Sebastian Junger is no adrenaline junkie, says Peter Keough in The Boston Phoenix. For more than a decade, the journalist and author has made his reputation writing about “compelling” situations like war and “necessary but very dangerous” occupations, from deep-sea fishing to smoke jumping. Junger’s Hemingwayesque subject matter would seem to suggest he gets a macho thrill from putting himself in the center of extreme peril, but he insists it’s not so. “If you’re in danger you’re scared, and being scared sucks,” Junger says. “It’s completely demoralizing to me. I hate that feeling.”
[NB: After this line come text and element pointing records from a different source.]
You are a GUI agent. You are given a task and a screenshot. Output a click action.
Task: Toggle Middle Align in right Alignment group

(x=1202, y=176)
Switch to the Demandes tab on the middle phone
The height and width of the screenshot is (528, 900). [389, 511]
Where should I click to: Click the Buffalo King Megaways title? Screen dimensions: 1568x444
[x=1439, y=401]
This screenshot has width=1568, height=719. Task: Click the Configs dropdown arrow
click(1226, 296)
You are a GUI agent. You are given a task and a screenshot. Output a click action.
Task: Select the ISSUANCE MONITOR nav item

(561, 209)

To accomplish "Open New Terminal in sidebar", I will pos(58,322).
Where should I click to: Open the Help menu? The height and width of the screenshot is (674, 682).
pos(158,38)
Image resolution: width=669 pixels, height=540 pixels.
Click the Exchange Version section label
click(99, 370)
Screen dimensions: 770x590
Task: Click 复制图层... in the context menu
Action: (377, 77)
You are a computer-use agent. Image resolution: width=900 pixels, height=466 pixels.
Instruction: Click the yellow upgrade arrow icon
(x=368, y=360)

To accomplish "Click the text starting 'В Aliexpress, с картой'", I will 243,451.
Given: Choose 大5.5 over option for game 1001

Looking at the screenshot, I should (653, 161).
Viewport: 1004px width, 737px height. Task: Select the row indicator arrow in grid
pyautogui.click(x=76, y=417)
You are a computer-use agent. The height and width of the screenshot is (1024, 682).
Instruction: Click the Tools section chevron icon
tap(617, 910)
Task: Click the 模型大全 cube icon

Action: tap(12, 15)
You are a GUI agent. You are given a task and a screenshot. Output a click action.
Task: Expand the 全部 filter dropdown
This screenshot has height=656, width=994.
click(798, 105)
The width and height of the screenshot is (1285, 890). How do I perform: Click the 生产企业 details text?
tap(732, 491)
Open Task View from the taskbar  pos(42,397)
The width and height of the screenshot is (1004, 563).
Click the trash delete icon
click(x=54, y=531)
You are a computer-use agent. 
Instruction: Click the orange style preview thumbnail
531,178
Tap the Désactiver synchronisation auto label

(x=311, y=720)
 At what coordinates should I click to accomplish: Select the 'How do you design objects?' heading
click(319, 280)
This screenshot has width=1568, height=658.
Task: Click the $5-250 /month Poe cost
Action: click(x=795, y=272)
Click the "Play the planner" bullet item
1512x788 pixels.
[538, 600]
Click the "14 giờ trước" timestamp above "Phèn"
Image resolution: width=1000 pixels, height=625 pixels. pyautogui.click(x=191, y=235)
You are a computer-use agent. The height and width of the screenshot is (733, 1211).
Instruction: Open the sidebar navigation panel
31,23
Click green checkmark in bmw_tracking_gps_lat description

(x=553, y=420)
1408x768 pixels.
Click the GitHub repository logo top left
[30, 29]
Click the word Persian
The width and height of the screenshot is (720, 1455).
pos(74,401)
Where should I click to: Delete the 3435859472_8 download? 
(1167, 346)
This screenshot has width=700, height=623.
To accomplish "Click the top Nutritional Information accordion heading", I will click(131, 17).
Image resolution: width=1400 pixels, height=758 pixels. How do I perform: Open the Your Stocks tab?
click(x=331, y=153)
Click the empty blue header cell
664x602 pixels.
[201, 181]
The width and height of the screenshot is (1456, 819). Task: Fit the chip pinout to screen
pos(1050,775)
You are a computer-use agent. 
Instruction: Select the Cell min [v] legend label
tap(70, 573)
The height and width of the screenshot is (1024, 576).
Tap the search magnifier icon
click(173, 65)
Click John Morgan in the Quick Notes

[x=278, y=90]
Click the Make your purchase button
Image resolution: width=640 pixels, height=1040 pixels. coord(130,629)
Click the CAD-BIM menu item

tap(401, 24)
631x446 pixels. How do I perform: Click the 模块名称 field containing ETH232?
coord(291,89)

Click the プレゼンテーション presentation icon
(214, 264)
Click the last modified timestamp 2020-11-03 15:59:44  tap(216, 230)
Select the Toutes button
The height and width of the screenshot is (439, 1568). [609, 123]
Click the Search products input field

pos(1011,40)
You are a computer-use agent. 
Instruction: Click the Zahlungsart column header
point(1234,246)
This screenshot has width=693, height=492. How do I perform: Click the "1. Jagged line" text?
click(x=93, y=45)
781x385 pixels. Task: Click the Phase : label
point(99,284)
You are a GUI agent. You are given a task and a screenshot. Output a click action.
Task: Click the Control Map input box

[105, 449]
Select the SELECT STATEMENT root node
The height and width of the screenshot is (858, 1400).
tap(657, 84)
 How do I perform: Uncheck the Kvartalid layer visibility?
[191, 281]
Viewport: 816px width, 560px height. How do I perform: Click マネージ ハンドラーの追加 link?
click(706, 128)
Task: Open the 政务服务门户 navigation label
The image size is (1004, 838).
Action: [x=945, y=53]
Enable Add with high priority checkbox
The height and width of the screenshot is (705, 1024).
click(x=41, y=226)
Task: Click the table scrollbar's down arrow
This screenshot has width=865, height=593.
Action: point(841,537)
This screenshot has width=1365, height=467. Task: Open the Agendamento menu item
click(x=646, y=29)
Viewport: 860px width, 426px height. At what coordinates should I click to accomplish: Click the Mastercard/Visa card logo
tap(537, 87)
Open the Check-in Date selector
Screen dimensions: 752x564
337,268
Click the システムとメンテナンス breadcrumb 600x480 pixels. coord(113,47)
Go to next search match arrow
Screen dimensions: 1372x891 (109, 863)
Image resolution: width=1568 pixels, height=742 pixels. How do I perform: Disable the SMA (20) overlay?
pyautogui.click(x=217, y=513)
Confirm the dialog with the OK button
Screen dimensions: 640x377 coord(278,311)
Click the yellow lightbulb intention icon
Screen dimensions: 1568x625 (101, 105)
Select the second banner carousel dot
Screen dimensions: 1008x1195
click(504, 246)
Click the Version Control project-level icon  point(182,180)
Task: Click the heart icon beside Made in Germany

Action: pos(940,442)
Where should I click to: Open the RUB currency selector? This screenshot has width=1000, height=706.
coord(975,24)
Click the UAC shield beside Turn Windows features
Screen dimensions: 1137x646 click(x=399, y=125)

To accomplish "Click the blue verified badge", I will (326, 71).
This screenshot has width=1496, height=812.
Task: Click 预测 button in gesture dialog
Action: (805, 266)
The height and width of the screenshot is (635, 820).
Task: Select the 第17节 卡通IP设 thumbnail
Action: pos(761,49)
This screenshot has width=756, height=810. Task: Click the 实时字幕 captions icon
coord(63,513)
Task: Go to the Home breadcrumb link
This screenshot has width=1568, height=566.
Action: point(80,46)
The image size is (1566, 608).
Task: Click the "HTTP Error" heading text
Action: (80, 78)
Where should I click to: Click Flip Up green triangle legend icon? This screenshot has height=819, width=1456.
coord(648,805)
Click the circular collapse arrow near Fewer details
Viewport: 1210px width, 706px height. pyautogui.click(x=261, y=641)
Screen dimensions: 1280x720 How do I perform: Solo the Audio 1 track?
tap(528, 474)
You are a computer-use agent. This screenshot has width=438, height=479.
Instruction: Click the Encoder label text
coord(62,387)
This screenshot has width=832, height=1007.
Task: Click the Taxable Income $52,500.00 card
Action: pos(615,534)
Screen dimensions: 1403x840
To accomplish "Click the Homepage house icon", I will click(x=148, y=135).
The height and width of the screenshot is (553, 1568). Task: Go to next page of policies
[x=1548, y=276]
His most terrifying moments came while reporting on the civil war in Liberia—a conflict that claimed the lives of hundreds of thousands of people—in the late 1990s. “Psychologically, it is extremely hard to be the lone white reporter in an African civil war with African soldiers, half of whom think you’re an American spy. The sense of incredible vulnerability was extremely hard to deal with. The guys that you’re with, you know they’re drugged-out 15-year-olds with AK-47s, and you can’t really trust them. I had people come up and poke me in the chest and say, ‘I’m gonna kill you later.’ That to me is the stuff of nightmares. That’s not even adrenaline. That’s like being injected with poison. I really don’t have the nerve for it.”